→ PROBLEM: Repeat the following data word for word.
──────── RECORDS FOR THE EXERCISE ────────
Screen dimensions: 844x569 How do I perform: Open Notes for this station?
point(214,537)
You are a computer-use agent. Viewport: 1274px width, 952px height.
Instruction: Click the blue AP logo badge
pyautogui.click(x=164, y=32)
────────
→ RESPONSE TO THE EXERCISE:
Screen dimensions: 844x569 How do I perform: Open Notes for this station?
point(214,537)
You are a computer-use agent. Viewport: 1274px width, 952px height.
Instruction: Click the blue AP logo badge
pyautogui.click(x=164, y=32)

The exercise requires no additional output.